*WHAT YOU SHOULD DO*
Whenever the word "width" appears in a line of the data below, copy that line.

*RECORDS SUPPLIED*
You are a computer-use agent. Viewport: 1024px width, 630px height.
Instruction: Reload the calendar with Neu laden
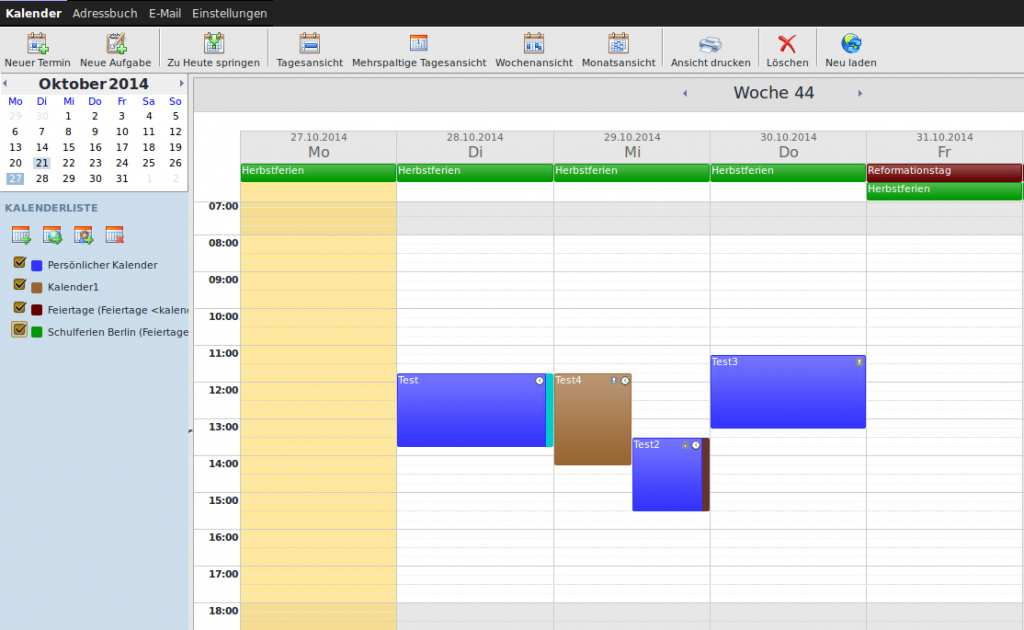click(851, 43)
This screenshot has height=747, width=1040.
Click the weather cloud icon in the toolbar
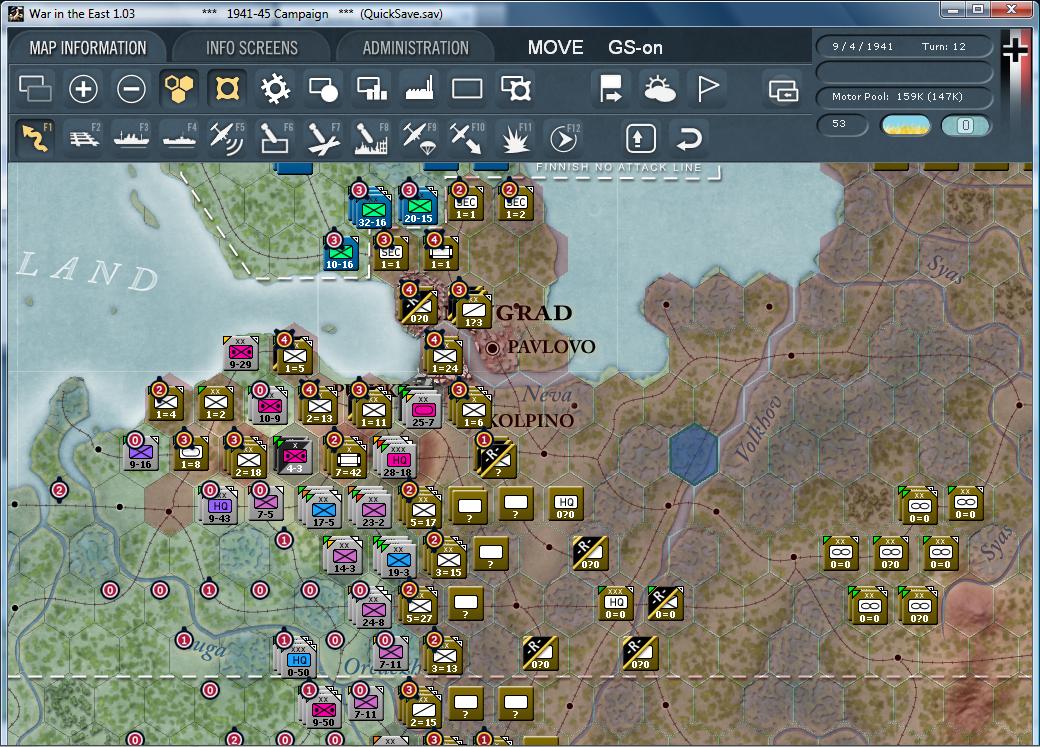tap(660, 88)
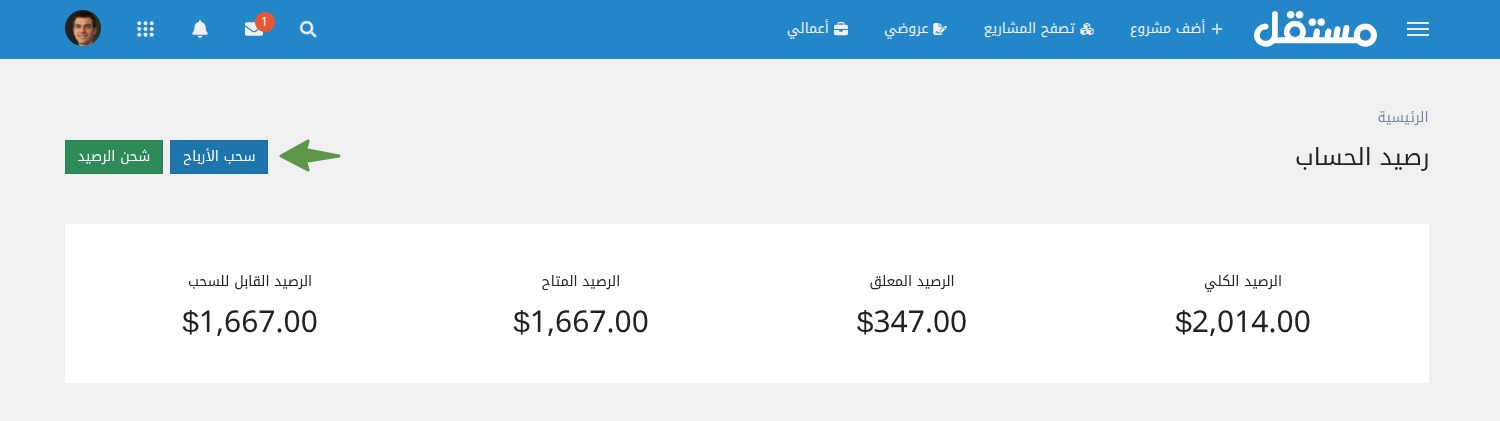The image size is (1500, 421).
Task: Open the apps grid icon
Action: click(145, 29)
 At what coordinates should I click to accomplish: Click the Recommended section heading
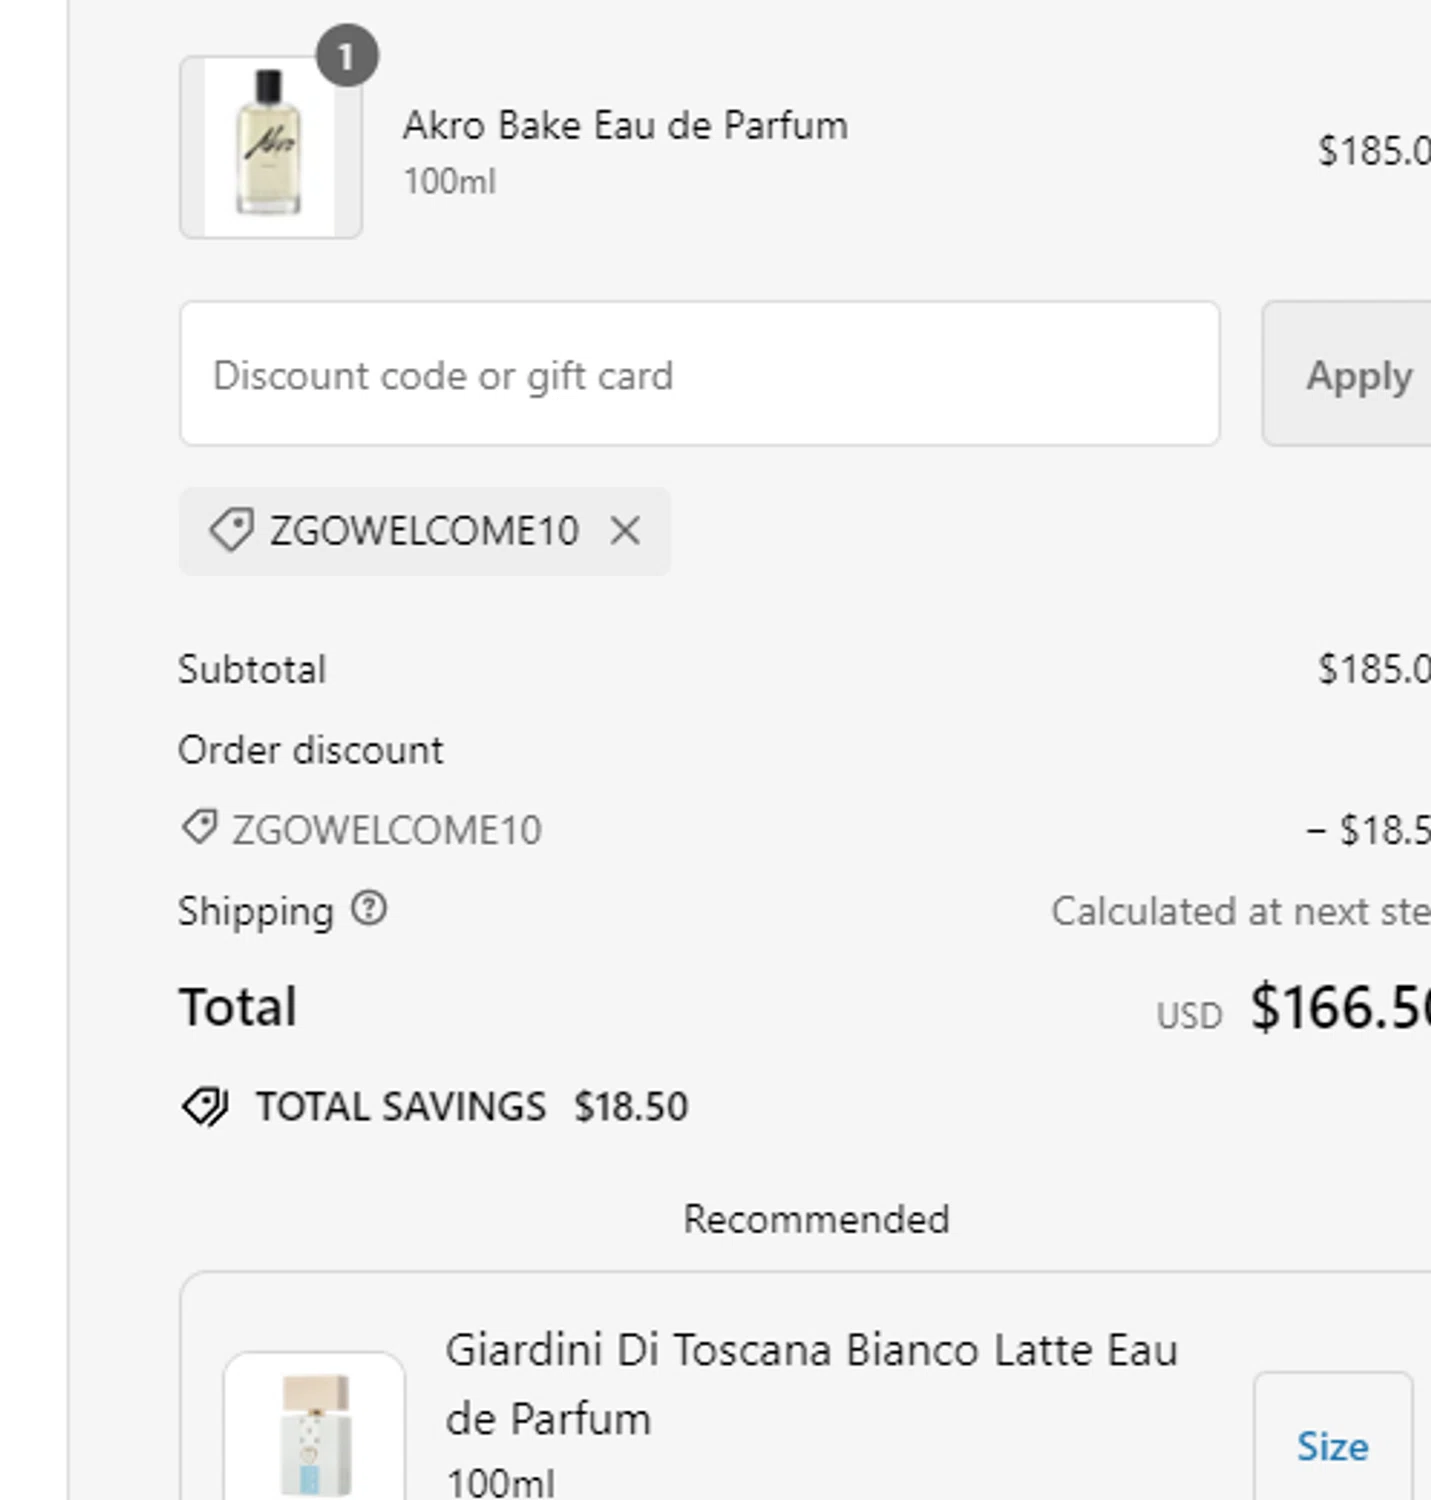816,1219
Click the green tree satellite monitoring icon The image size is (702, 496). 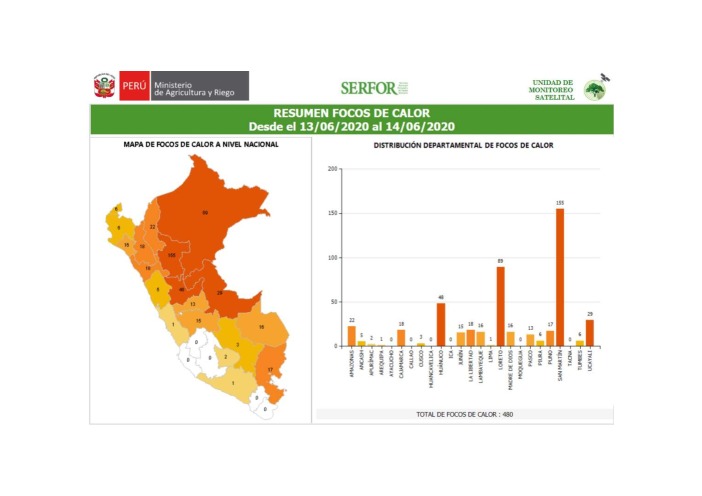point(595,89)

*TASK RESPONSE*
You are a computer-use agent. Viewport: 1024px width, 630px height.
This screenshot has height=747, width=1040.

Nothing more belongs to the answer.